Мир за пределами его фермы продолжал существовать и развиваться, никак не откликаясь на семейные неурядицы Коулов. В то лето в Холден-Кроссинге три других семьи стали строить новые деревянные каркасные дома вместо глиняных хижин. С энтузиазмом заговорили о том, чтобы построить школу и нанять учителя, и Роб Джей с Джейсоном Гайгером всячески поддерживали эту идею. Все учили своих детей дома, а в случае нечастых чрезвычайных ситуаций сменяли друг друга; но все согласились, что детям будет лучше ходить в настоящую школу.

Когда Роб Джей заглянул в аптеку, Джей чуть не лопался от желания сообщить ему какую-то новость. Наконец, он не смог дольше сдерживаться и сообщил, что они с Лилиан заказали доставку сюда фортепиано Бэбкока. Его упаковали в ящик в Колумбусе и транспортировали больше чем тысячу миль на плоту и судах.

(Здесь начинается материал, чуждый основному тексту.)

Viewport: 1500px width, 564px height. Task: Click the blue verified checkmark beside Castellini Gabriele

– Вниз по реке Сайото до Огайо, потом вниз по Огайо до Миссисипи и вверх по чертовой Миссисипи до причала Великой Южной Транспортной Компании в Рок-Айленде, где оно теперь ждет появления моей повозки с волами! – на одном дыхании выпалил Гайгер.

 

Олден Кимбел просил Роба вылечить его знакомого, который жил в заброшенном мормонском городе Нову.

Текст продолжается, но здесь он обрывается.